## [PAGE EXCERPT]

+ + +

FIVE BILLION rookie financial planners are an ethical nightmare for the Industry.
Thats pretty much what I was going to post. Apple has no interest in being an everyman product. They make products they believe are stylish and desirable to go after the higher end of the market. To build an everyman product they'd have to cut corners that would ultimately hurt the brand.
Ferrari, Mercedes Benz and Rolls Royce could all make a shit car anyone could by - but don't because it would hut their brand. Equally, Hyundai or Tata could build luxury sports cars, but wont, becuase the brand has certain expectations that aren't compatible with a higher end product.
They are not really high end.
Not like Ferrari or Meridian or Bentley or Lotus or whatever.
They use 200$ parts + manufacturing every time for the high end models. another 10$ or 20$ worth of flash for the even more expensive ones.
For another 10$ they could make the ipod touches phones.
Tata does make high end stuff (Jaguar).

+ + +

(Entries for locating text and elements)
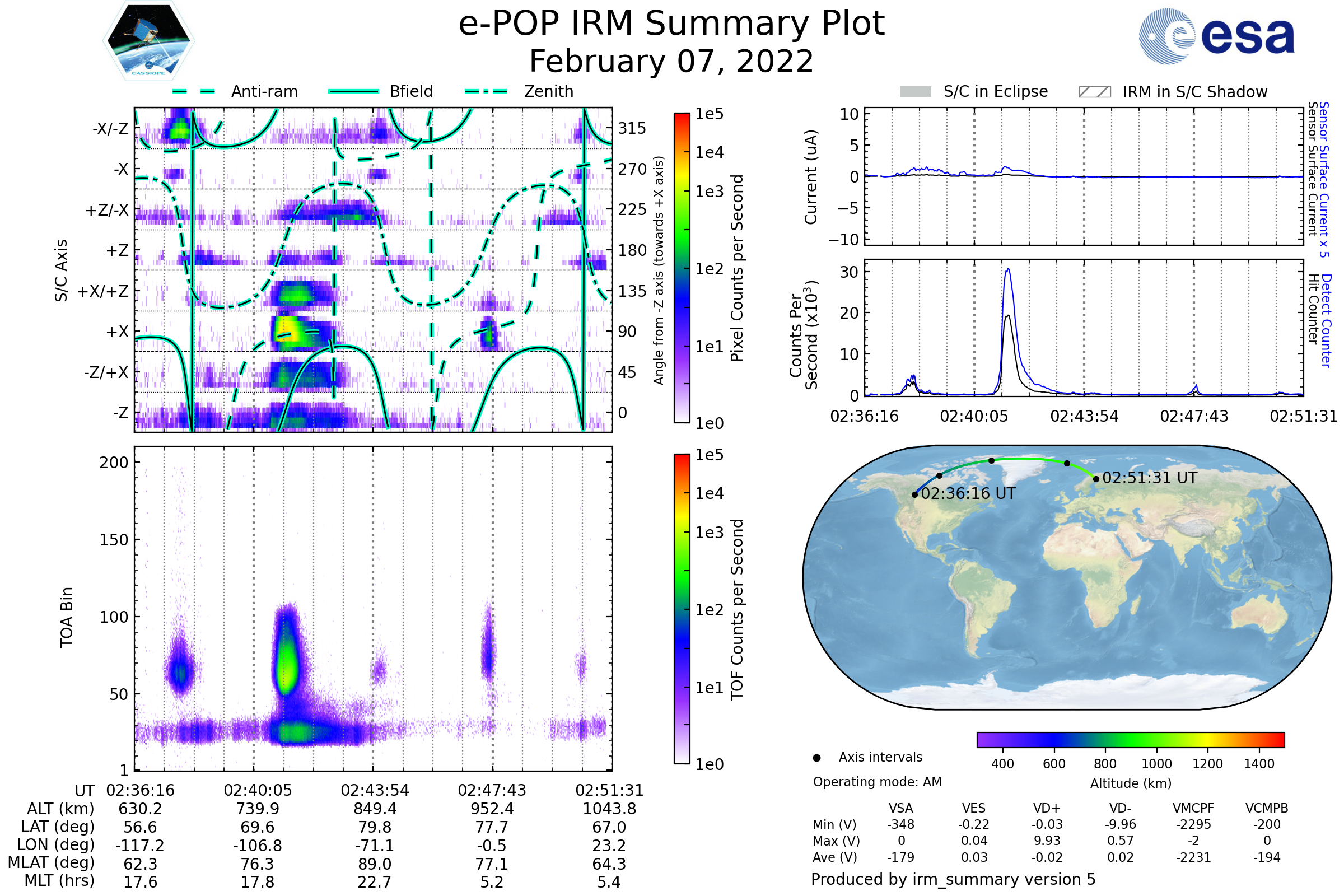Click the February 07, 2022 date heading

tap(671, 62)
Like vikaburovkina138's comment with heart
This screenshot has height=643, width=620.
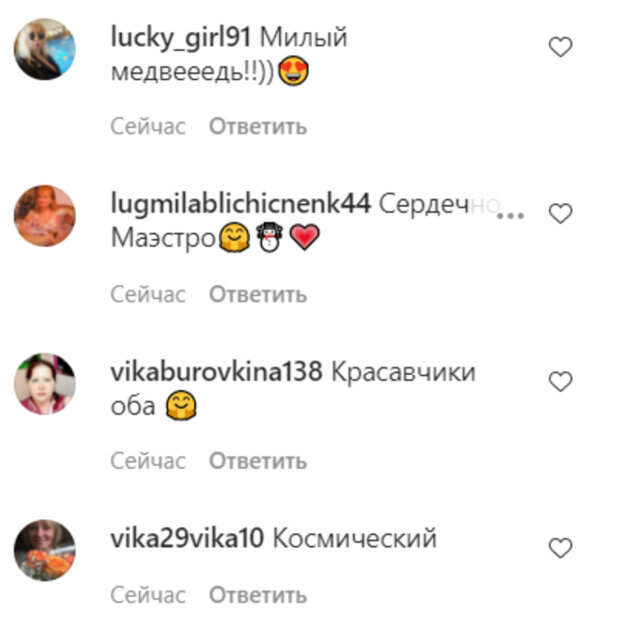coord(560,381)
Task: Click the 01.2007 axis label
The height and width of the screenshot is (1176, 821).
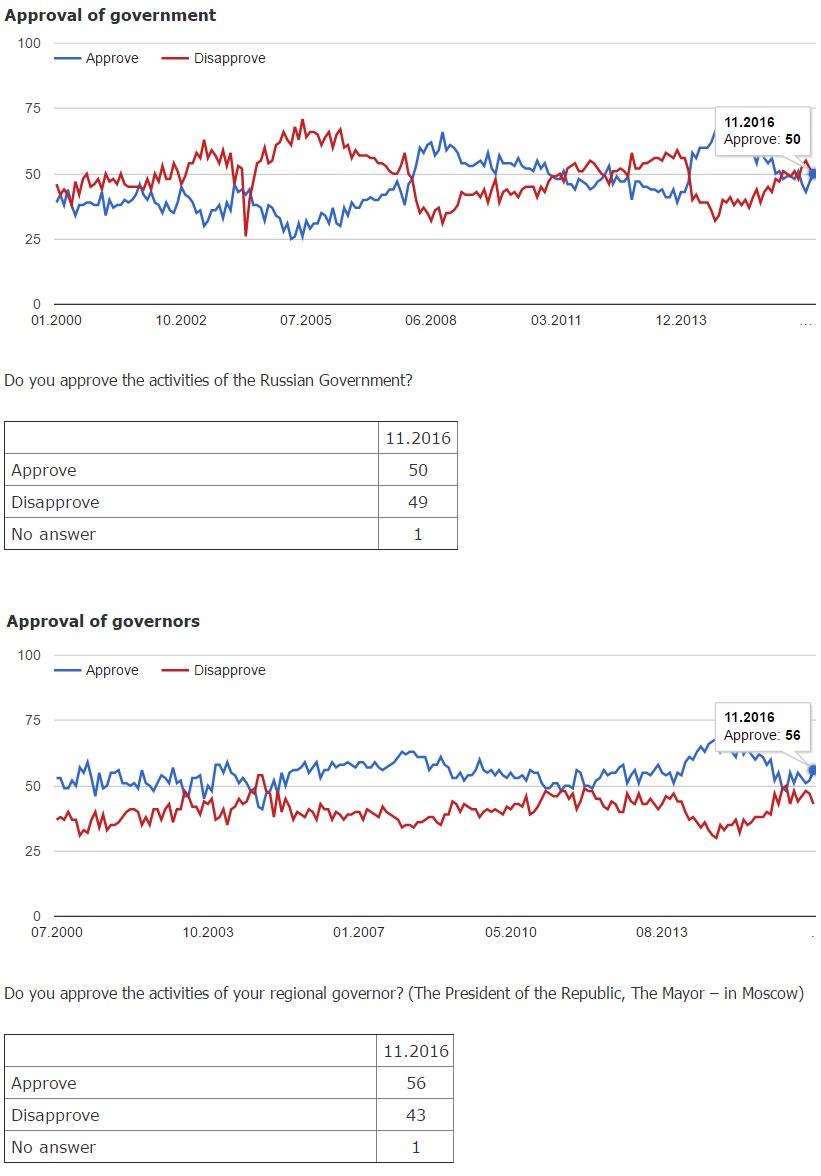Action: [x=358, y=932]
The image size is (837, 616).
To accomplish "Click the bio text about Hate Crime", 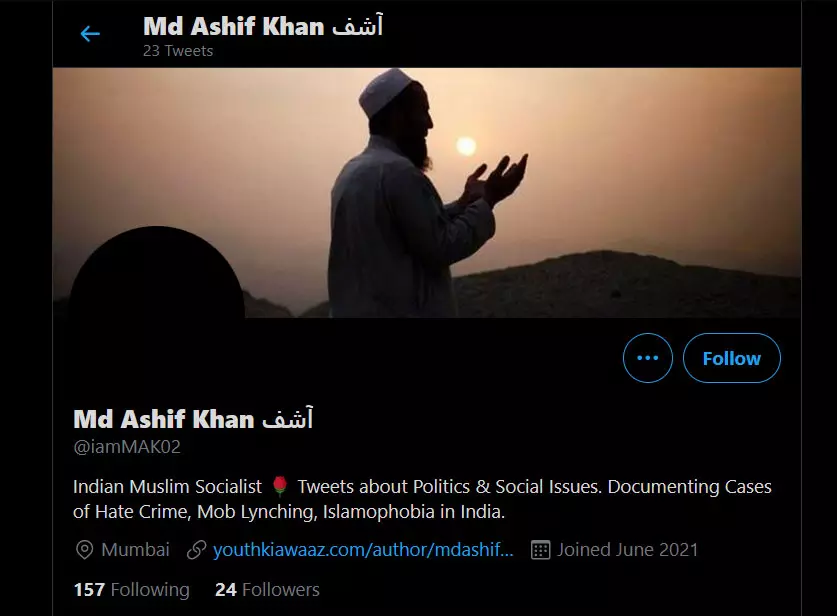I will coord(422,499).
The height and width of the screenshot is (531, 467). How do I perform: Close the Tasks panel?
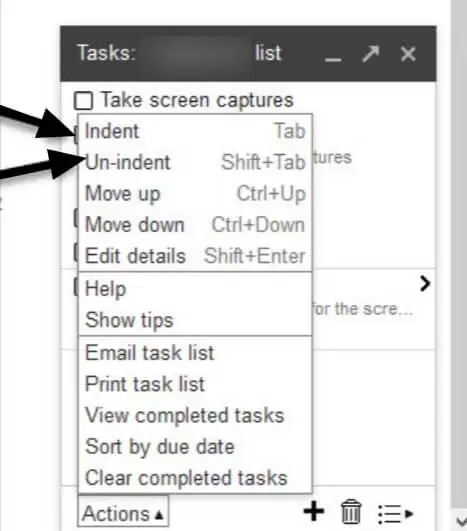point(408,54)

+ + +

## [YOUR TASKS]
1 > In the forum discussion of Apple's brand, what are the answers to these questions?
(a) Which three carmakers are named as able to make a cheap car but choosing not to?
(b) What cost for parts plus manufacturing is given for the high-end models?
(c) Which brand is offered as proof that Tata makes high-end products?
2 > Does each statement agree with the forum discussion of Apple's brand?
(a) Apple's products are aimed at the higher end of the market.
(b) One poster claims the iPod touch could be made into a phone for about ten more dollars.
(c) Every poster agrees that Apple is a high-end brand.
3 > Could you carry on the forum discussion of Apple's brand from its final post?

## [SET OF ANSWERS]
1 >
(a) Ferrari, Mercedes Benz and Rolls Royce
(b) $200
(c) Jaguar

2 >
(a) Yes: "They make products they believe are stylish and desirable to go after the higher end of the market."
(b) Yes: "For another 10$ they could make the ipod touches phones."
(c) No: "They are not really high end."

3 >
In fact at one point Rolls Royce cars did identify that the market was saturating, and went through a process of manufacturing improvement to reduce costs. (Their solution to getting good enough quality on the parts for the GM engines they used had been to buy loads of parts and throw away the ones that didn't make their criteria, and because they could not afford state of the art body presses, they had to spend a fortune manually filling each body prior to painting. I once went on a course run by the guy who had overseen the project, so this is not a myth).
Even so, they ended up being bought out and what saved them was the "new" millionaires in emerging markets.
Apples and oranges.
The automotive market is completely mature. Any technological developments are going to be evolutionary, and as such the consumer base is well known.
Telecoms - particularly *mobile* telecoms is still an emerging industry, and as such likely to see revolutions in technology. This makes it a far more volatile market.
One possibility - and certainly a threat for Apple - is that a new revolutionary development is made, which can only work between two newer handsets. All of a sudden the lack of buying power for the new iPhone becomes an issue, as it prevents you from plugging your new technology.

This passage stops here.